_Data items_
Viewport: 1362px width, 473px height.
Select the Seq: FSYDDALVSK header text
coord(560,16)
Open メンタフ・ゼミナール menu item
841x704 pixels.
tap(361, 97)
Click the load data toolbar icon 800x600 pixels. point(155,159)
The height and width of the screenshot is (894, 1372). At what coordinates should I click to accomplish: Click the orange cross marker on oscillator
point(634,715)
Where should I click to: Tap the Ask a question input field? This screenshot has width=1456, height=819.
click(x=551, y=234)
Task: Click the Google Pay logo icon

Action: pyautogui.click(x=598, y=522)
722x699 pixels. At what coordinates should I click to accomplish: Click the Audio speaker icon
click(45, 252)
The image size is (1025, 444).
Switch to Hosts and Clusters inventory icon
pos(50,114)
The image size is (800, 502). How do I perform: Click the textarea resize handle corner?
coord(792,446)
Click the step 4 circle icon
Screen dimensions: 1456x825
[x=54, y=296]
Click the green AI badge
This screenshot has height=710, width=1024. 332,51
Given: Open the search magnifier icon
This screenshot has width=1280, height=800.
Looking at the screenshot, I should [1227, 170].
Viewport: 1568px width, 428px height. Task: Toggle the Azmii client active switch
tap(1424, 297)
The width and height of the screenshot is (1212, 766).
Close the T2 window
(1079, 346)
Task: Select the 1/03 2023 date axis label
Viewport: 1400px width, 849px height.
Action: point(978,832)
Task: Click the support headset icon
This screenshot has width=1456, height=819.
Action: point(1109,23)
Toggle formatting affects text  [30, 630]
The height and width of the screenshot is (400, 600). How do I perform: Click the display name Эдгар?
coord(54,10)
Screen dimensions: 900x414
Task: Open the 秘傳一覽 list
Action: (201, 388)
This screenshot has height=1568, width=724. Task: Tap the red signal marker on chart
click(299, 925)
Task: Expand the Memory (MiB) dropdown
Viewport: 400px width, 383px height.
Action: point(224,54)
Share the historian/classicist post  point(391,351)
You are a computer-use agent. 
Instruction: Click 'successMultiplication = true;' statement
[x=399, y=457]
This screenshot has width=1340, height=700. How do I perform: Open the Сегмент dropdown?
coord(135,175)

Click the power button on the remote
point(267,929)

_Challenge_
Copy out every line of the data items above, character for character.

_Full output_
Viewport: 1362px width, 473px height.
Select the Seq: FSYDDALVSK header text
coord(560,16)
Open メンタフ・ゼミナール menu item
841x704 pixels.
tap(361, 97)
Click the load data toolbar icon 800x600 pixels. point(155,159)
The height and width of the screenshot is (894, 1372). At what coordinates should I click to accomplish: Click the orange cross marker on oscillator
point(634,715)
Where should I click to: Tap the Ask a question input field? This screenshot has width=1456, height=819.
click(x=551, y=234)
Task: Click the Google Pay logo icon

Action: pyautogui.click(x=598, y=522)
722x699 pixels. At what coordinates should I click to accomplish: Click the Audio speaker icon
click(45, 252)
The image size is (1025, 444).
Switch to Hosts and Clusters inventory icon
pos(50,114)
The image size is (800, 502). How do I perform: Click the textarea resize handle corner?
coord(792,446)
Click the step 4 circle icon
Screen dimensions: 1456x825
[x=54, y=296]
Click the green AI badge
This screenshot has height=710, width=1024. 332,51
Given: Open the search magnifier icon
This screenshot has width=1280, height=800.
Looking at the screenshot, I should [1227, 170].
Viewport: 1568px width, 428px height. Task: Toggle the Azmii client active switch
tap(1424, 297)
The width and height of the screenshot is (1212, 766).
Close the T2 window
(1079, 346)
Task: Select the 1/03 2023 date axis label
Viewport: 1400px width, 849px height.
Action: point(978,832)
Task: Click the support headset icon
This screenshot has width=1456, height=819.
Action: point(1109,23)
Toggle formatting affects text  [30, 630]
The height and width of the screenshot is (400, 600). How do I perform: Click the display name Эдгар?
coord(54,10)
Screen dimensions: 900x414
Task: Open the 秘傳一覽 list
Action: (201, 388)
This screenshot has height=1568, width=724. Task: Tap the red signal marker on chart
click(299, 925)
Task: Expand the Memory (MiB) dropdown
Viewport: 400px width, 383px height.
Action: point(224,54)
Share the historian/classicist post  point(391,351)
You are a computer-use agent. 
Instruction: Click 'successMultiplication = true;' statement
[x=399, y=457]
This screenshot has width=1340, height=700. How do I perform: Open the Сегмент dropdown?
coord(135,175)

Click the power button on the remote
point(267,929)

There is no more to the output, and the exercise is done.